Thursday, July 26, 2012

On the Colorado tragedy, medical bills and health insurance

Our hearts of course go out to the victims of last week's horrific shooting spree, and we wish the survivors a quick and full recovery. But some folks have already decided to politicize the attack, noting that "[s]ome of the victims ... may face another challenge when they get out of the hospital: enormous medical bills without the benefit of health insurance."

The article then goes on to speculate, with zero evidence, that even though there's "no exact count of how many of them don't have insurance ... statistics suggest many of them might not be covered."

Let's leave aside for the moment that such speculation is what got Brian Ross in hot water in the first place, and grant that some (many?) of those at the theater were uninsured.

How come no one's asking "why?" It appears that most of those in attendance were young (teens, twenties and thirties), hardly a high-risk (and thus high premium) demographic. And remember, under the new health care law, those 26 and younger COULD have been on their parents' plans. That they chose to be uninsured is on them. Heck, the wife of one victim is pregnant – without insurance. How were they going to pay for that? HOW they ended up in the hospital has NOTHING to do with the fact that they CHOSE to be uninsured.

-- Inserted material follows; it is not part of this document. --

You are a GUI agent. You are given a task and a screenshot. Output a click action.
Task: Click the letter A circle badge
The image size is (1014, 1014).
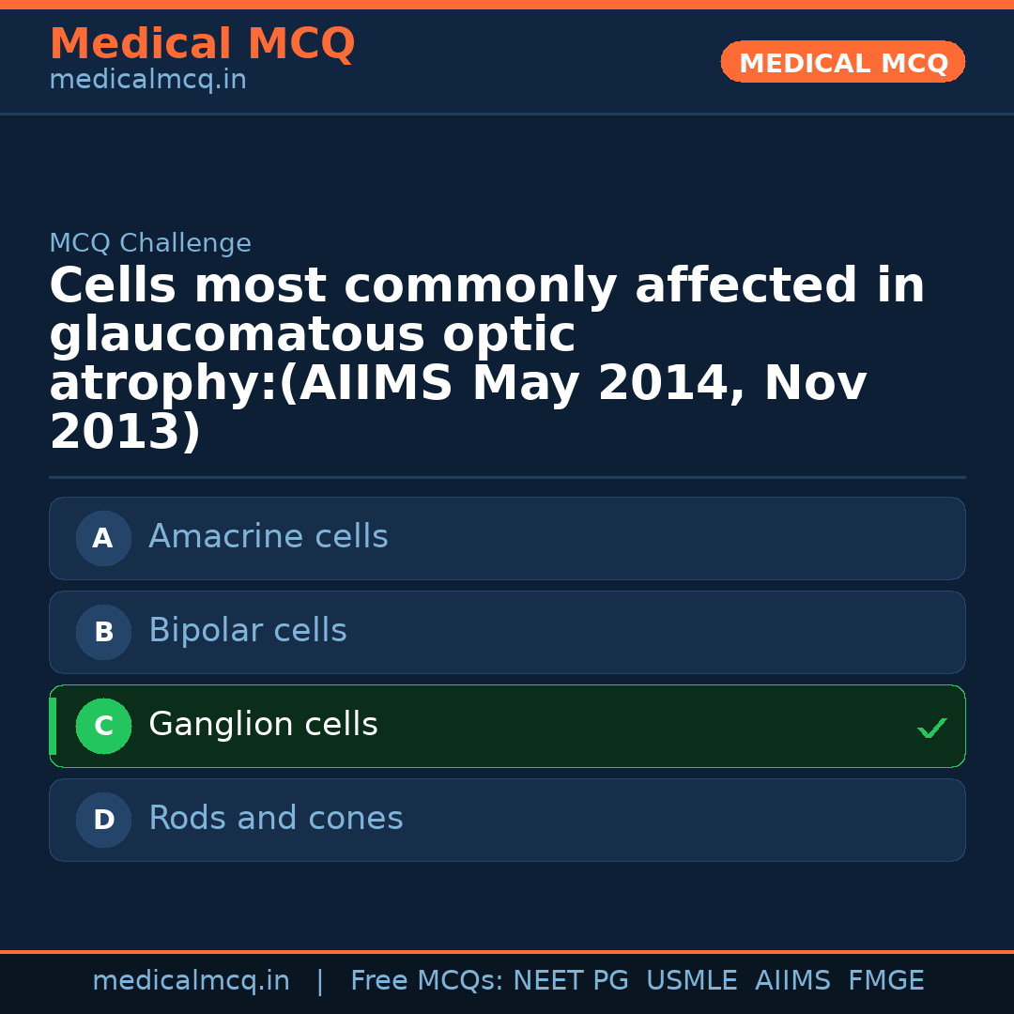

Some years ago, we discussed the sad case of "Amanda," another young person who chose not to buy insurance. She ran up almost $2 million in bills for cancer treatment. She didn't expect to get cancer any more than the folks in the theater expected to be shot.

The good news for the Colorado victims is that at least some of their bills will be waived, and their fellow citizens (and Warner Brothers) have generously contributed funds to help pay for their care. But using their plight to score political points is an insult to folks who do play by the rules and accept personal responsibility.